-------- Material provided

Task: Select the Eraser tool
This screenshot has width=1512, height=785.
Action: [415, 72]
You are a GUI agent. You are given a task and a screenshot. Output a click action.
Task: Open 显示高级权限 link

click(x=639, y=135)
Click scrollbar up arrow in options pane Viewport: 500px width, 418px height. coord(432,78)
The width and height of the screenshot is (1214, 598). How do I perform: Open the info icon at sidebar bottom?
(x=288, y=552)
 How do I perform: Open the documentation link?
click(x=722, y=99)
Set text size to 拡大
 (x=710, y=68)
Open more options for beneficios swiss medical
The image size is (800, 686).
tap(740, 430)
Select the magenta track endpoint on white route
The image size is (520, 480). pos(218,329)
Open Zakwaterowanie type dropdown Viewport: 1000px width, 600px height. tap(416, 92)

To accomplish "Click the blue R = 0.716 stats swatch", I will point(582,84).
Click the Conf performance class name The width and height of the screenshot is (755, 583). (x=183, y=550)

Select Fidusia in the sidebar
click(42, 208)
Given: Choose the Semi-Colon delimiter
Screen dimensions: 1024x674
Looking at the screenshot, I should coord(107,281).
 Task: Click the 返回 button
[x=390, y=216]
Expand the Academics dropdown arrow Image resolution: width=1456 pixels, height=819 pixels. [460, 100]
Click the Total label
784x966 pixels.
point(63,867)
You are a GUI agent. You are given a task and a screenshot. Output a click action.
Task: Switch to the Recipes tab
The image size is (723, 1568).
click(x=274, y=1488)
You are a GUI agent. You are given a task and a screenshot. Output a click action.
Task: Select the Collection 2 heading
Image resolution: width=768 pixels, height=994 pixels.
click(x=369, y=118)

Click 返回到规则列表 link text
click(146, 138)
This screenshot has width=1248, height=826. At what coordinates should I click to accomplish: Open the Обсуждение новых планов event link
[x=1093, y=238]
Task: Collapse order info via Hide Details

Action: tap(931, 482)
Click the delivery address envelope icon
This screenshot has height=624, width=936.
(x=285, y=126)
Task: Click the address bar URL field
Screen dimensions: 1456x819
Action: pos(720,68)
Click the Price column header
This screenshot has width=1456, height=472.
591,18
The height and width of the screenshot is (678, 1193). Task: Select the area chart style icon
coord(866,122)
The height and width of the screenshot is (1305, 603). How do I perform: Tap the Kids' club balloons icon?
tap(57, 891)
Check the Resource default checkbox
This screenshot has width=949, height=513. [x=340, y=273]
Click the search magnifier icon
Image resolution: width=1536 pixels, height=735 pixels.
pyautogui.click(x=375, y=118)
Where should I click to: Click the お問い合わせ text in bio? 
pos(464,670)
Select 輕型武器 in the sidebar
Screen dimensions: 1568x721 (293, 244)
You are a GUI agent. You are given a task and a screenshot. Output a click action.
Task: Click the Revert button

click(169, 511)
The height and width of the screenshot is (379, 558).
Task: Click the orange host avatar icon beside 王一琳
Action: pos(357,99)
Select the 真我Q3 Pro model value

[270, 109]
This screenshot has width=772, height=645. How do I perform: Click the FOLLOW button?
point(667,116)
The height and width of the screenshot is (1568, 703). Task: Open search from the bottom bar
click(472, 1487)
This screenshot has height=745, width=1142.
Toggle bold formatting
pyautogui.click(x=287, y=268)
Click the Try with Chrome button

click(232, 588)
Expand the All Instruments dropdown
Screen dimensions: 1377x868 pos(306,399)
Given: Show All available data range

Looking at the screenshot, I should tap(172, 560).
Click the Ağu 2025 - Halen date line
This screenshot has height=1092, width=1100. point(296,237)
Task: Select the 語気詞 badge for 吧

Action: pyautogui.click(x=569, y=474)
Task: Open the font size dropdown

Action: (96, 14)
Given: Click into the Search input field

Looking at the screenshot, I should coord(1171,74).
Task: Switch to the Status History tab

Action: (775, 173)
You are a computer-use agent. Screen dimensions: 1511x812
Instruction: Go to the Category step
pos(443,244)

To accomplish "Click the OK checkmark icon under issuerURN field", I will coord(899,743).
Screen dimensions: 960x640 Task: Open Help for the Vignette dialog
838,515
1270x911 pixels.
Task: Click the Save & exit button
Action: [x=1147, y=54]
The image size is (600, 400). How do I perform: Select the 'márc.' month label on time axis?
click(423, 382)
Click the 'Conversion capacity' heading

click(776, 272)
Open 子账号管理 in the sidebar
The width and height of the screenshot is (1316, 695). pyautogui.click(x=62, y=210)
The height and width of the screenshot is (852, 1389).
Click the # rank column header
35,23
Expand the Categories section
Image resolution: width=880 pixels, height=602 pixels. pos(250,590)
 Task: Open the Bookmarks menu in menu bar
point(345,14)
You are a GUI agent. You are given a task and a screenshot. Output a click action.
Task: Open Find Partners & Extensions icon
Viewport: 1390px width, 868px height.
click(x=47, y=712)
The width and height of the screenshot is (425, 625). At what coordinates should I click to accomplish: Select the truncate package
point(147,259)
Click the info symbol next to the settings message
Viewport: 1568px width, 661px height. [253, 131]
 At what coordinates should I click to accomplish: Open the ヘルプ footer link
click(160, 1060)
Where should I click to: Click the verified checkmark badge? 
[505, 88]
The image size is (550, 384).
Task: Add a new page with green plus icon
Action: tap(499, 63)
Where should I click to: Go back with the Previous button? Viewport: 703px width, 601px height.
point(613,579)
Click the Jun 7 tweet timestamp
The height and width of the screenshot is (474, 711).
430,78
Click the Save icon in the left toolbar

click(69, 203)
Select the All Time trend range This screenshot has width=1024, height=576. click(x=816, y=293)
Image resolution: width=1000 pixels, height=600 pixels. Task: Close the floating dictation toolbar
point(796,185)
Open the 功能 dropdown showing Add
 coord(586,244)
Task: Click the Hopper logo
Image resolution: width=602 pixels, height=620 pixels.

----------------

Instructions for the task:
Set down all of the entries exactly, please.

Exercise solution:
Task: Select the Eraser tool
This screenshot has width=1512, height=785.
Action: [415, 72]
You are a GUI agent. You are given a task and a screenshot. Output a click action.
Task: Open 显示高级权限 link

click(x=639, y=135)
Click scrollbar up arrow in options pane Viewport: 500px width, 418px height. coord(432,78)
The width and height of the screenshot is (1214, 598). How do I perform: Open the info icon at sidebar bottom?
(x=288, y=552)
 How do I perform: Open the documentation link?
click(x=722, y=99)
Set text size to 拡大
 (x=710, y=68)
Open more options for beneficios swiss medical
The image size is (800, 686).
tap(740, 430)
Select the magenta track endpoint on white route
The image size is (520, 480). pos(218,329)
Open Zakwaterowanie type dropdown Viewport: 1000px width, 600px height. tap(416, 92)

To accomplish "Click the blue R = 0.716 stats swatch", I will point(582,84).
Click the Conf performance class name The width and height of the screenshot is (755, 583). (x=183, y=550)

Select Fidusia in the sidebar
click(42, 208)
Given: Choose the Semi-Colon delimiter
Screen dimensions: 1024x674
Looking at the screenshot, I should coord(107,281).
 Task: Click the 返回 button
[x=390, y=216]
Expand the Academics dropdown arrow Image resolution: width=1456 pixels, height=819 pixels. [460, 100]
Click the Total label
784x966 pixels.
point(63,867)
You are a GUI agent. You are given a task and a screenshot. Output a click action.
Task: Switch to the Recipes tab
The image size is (723, 1568).
click(x=274, y=1488)
You are a GUI agent. You are given a task and a screenshot. Output a click action.
Task: Select the Collection 2 heading
Image resolution: width=768 pixels, height=994 pixels.
click(x=369, y=118)

Click 返回到规则列表 link text
click(146, 138)
This screenshot has width=1248, height=826. At what coordinates should I click to accomplish: Open the Обсуждение новых планов event link
[x=1093, y=238]
Task: Collapse order info via Hide Details

Action: tap(931, 482)
Click the delivery address envelope icon
This screenshot has height=624, width=936.
(x=285, y=126)
Task: Click the address bar URL field
Screen dimensions: 1456x819
Action: pos(720,68)
Click the Price column header
This screenshot has width=1456, height=472.
591,18
The height and width of the screenshot is (678, 1193). Task: Select the area chart style icon
coord(866,122)
The height and width of the screenshot is (1305, 603). How do I perform: Tap the Kids' club balloons icon?
tap(57, 891)
Check the Resource default checkbox
This screenshot has width=949, height=513. [x=340, y=273]
Click the search magnifier icon
Image resolution: width=1536 pixels, height=735 pixels.
pyautogui.click(x=375, y=118)
Where should I click to: Click the お問い合わせ text in bio? 
pos(464,670)
Select 輕型武器 in the sidebar
Screen dimensions: 1568x721 (293, 244)
You are a GUI agent. You are given a task and a screenshot. Output a click action.
Task: Click the Revert button

click(169, 511)
The height and width of the screenshot is (379, 558).
Task: Click the orange host avatar icon beside 王一琳
Action: pos(357,99)
Select the 真我Q3 Pro model value

[270, 109]
This screenshot has width=772, height=645. How do I perform: Click the FOLLOW button?
point(667,116)
The height and width of the screenshot is (1568, 703). Task: Open search from the bottom bar
click(472, 1487)
This screenshot has height=745, width=1142.
Toggle bold formatting
pyautogui.click(x=287, y=268)
Click the Try with Chrome button

click(232, 588)
Expand the All Instruments dropdown
Screen dimensions: 1377x868 pos(306,399)
Given: Show All available data range

Looking at the screenshot, I should tap(172, 560).
Click the Ağu 2025 - Halen date line
This screenshot has height=1092, width=1100. point(296,237)
Task: Select the 語気詞 badge for 吧

Action: pyautogui.click(x=569, y=474)
Task: Open the font size dropdown

Action: (96, 14)
Given: Click into the Search input field

Looking at the screenshot, I should coord(1171,74).
Task: Switch to the Status History tab

Action: (775, 173)
You are a computer-use agent. Screen dimensions: 1511x812
Instruction: Go to the Category step
pos(443,244)

To accomplish "Click the OK checkmark icon under issuerURN field", I will coord(899,743).
Screen dimensions: 960x640 Task: Open Help for the Vignette dialog
838,515
1270x911 pixels.
Task: Click the Save & exit button
Action: [x=1147, y=54]
The image size is (600, 400). How do I perform: Select the 'márc.' month label on time axis?
click(423, 382)
Click the 'Conversion capacity' heading

click(776, 272)
Open 子账号管理 in the sidebar
The width and height of the screenshot is (1316, 695). pyautogui.click(x=62, y=210)
The height and width of the screenshot is (852, 1389).
Click the # rank column header
35,23
Expand the Categories section
Image resolution: width=880 pixels, height=602 pixels. pos(250,590)
 Task: Open the Bookmarks menu in menu bar
point(345,14)
You are a GUI agent. You are given a task and a screenshot. Output a click action.
Task: Open Find Partners & Extensions icon
Viewport: 1390px width, 868px height.
click(x=47, y=712)
The width and height of the screenshot is (425, 625). At what coordinates should I click to accomplish: Select the truncate package
point(147,259)
Click the info symbol next to the settings message
Viewport: 1568px width, 661px height. [253, 131]
 At what coordinates should I click to accomplish: Open the ヘルプ footer link
click(160, 1060)
Where should I click to: Click the verified checkmark badge? 
[505, 88]
The image size is (550, 384).
Task: Add a new page with green plus icon
Action: tap(499, 63)
Where should I click to: Go back with the Previous button? Viewport: 703px width, 601px height.
point(613,579)
Click the Jun 7 tweet timestamp
The height and width of the screenshot is (474, 711).
430,78
Click the Save icon in the left toolbar

click(69, 203)
Select the All Time trend range This screenshot has width=1024, height=576. click(x=816, y=293)
Image resolution: width=1000 pixels, height=600 pixels. Task: Close the floating dictation toolbar
point(796,185)
Open the 功能 dropdown showing Add
 coord(586,244)
Task: Click the Hopper logo
Image resolution: width=602 pixels, height=620 pixels.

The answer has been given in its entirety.